### THE TASK
Stopping at the line that holds "Given: Click the", repeat the lines below exactly, starting from the very first and including that final line.

DATA FOR THIS EXERCISE START

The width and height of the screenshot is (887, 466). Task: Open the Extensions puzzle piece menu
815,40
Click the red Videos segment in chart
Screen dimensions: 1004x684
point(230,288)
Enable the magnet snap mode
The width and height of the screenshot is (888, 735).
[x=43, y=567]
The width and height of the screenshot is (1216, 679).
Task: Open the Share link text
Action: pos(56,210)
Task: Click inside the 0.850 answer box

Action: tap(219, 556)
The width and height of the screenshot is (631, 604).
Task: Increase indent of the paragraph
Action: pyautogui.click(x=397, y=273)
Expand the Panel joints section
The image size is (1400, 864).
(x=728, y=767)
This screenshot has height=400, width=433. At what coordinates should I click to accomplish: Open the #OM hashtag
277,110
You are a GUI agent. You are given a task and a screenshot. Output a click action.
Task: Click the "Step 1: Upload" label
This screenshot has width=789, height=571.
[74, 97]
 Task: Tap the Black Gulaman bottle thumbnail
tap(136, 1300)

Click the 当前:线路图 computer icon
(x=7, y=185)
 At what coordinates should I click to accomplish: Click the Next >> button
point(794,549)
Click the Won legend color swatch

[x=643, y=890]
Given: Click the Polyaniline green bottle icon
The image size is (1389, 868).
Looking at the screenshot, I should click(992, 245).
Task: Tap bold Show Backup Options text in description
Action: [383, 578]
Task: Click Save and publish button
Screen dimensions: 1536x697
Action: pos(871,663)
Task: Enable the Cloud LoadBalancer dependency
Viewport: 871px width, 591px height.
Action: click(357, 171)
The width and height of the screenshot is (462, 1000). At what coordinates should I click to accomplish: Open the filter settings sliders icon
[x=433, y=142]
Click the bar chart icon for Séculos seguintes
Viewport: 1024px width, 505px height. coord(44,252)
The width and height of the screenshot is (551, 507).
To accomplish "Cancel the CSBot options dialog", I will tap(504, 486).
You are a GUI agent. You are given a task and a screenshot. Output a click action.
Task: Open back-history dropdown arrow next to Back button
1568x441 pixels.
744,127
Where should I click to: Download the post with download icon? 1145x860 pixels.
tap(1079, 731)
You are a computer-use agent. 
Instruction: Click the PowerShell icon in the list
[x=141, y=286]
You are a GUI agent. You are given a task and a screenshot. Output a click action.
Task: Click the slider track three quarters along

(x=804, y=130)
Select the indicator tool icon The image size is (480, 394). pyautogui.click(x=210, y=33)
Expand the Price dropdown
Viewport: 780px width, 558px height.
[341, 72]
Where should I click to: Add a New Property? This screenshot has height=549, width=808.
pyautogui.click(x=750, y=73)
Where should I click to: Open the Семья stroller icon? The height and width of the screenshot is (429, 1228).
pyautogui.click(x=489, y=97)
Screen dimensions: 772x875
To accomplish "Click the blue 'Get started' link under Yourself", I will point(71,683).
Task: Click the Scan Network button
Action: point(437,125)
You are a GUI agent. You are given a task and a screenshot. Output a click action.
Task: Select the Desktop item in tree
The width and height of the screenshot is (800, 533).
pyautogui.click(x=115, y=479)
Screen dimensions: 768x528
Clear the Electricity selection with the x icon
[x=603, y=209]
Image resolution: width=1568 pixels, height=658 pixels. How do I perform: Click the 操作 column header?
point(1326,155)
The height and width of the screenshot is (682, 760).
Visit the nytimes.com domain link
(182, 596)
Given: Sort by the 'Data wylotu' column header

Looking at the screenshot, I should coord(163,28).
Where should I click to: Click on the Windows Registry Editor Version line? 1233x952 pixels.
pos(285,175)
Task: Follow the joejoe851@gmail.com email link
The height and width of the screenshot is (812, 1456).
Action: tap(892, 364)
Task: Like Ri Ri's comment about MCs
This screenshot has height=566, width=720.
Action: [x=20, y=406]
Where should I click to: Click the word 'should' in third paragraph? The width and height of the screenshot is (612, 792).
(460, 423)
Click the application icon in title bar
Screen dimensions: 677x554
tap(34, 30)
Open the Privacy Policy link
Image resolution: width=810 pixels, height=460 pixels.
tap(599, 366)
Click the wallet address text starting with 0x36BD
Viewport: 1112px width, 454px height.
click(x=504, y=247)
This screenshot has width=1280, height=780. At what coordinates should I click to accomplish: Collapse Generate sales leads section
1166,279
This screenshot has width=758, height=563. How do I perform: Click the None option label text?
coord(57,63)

DATA FOR THIS EXERCISE END

### EXERCISE RESULT
The width and height of the screenshot is (887, 466). Task: Open the Extensions puzzle piece menu
815,40
Click the red Videos segment in chart
Screen dimensions: 1004x684
point(230,288)
Enable the magnet snap mode
The width and height of the screenshot is (888, 735).
[x=43, y=567]
The width and height of the screenshot is (1216, 679).
Task: Open the Share link text
Action: pos(56,210)
Task: Click inside the 0.850 answer box

Action: tap(219, 556)
The width and height of the screenshot is (631, 604).
Task: Increase indent of the paragraph
Action: pyautogui.click(x=397, y=273)
Expand the Panel joints section
The image size is (1400, 864).
(x=728, y=767)
This screenshot has height=400, width=433. At what coordinates should I click to accomplish: Open the #OM hashtag
277,110
You are a GUI agent. You are given a task and a screenshot. Output a click action.
Task: Click the "Step 1: Upload" label
This screenshot has width=789, height=571.
[74, 97]
 Task: Tap the Black Gulaman bottle thumbnail
tap(136, 1300)

Click the 当前:线路图 computer icon
(x=7, y=185)
 At what coordinates should I click to accomplish: Click the Next >> button
point(794,549)
Click the Won legend color swatch

[x=643, y=890]
Given: Click the Polyaniline green bottle icon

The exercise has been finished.